Win berusaha sebaik mungkin agar tidak terpancing dan tetap melanjutkan makannya sambil menatap langit gelap yang bertaburkan banyak bintang.

“Gapapa, ada Bintang disini yang bakalan jadi teman Bulan”

Kunyahan Win terhenti karena mendengar kalimat barusan seperti dejavu untuknya yang pernah mendapatkan kalimat yang sama dari orang lain tapi tentu saja hanya ada kebohongan karena buktinya tidak ada siapapun yang menemaninya saat ini.

Tidak ada satu pun suara lagi diantara mereka kecuali Bright yang sibuk mengunyah makanannya juga dengan tenang seolah tidak merasakan apapun.

“Bright”

“Hm?” balas Bright menoleh bingung karena akhirnya Win memanggil namanya dengan serius.

“Kamu ngapain disini? Kamu kenapa ga balik? Kamu kenapa justru temani aku?” Tanya Win berturut-turut hingga genangan air mata mulai terkumpul di pelupuk matanya yang sembab.

Bright meletakkan bungkusan burgernya ke rerumputan lalu tersenyum tipis kepada Win sambil membersihkan sisa remahan roti yang berada di ujung bibir Win dengan lembut, “Karena Bintang bakalan kesepian tanpa ada kehadiran Bulan. Jadi aku disini buat temani kamu. Kamu keberatan ga?”

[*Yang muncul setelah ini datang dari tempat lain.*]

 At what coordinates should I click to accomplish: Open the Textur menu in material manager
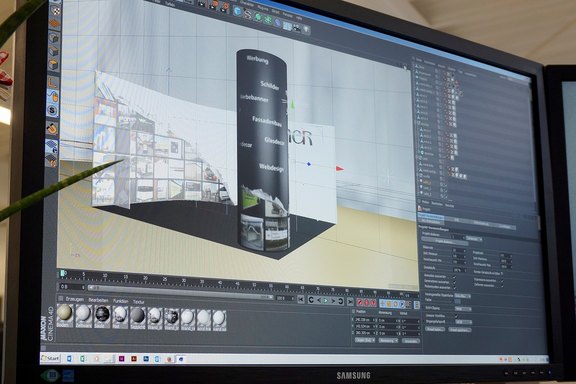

Hati Win yang berdenyut menyakitkan semakin bertambah dengan banyaknya air di pelupuk mata Win yang tidak sanggup ia tahan lagi dan akhirnya terjatuh di telapak tangan Bright karena dia menampungnya dengan sabar.

“Kalau aku bilang keberatan gimana?”

“Ya aku maksa sih, jadi kamu ga punya pilihan sekarang”

Air mata Win terhenti karena bergantikan rasa geli saat mendengar ucapan barusan keluar dari bibir seorang cowo berumur 23 tahun yang semula terasa menyebalkan namun berujung menjadi nyaman untuk Win dengar setiap harinya.

Cowo itu mengisi hari-hari membosankannya.

.

.

.

“Bulan, aku bosan. Bagusnya ngapain?” Tanya Bright yang sibuk bergulung diantara selimut kasur di sebelahnya karena lelah menunggu Win selesai membaca bukunya yang masih tersisa 200 halaman lagi.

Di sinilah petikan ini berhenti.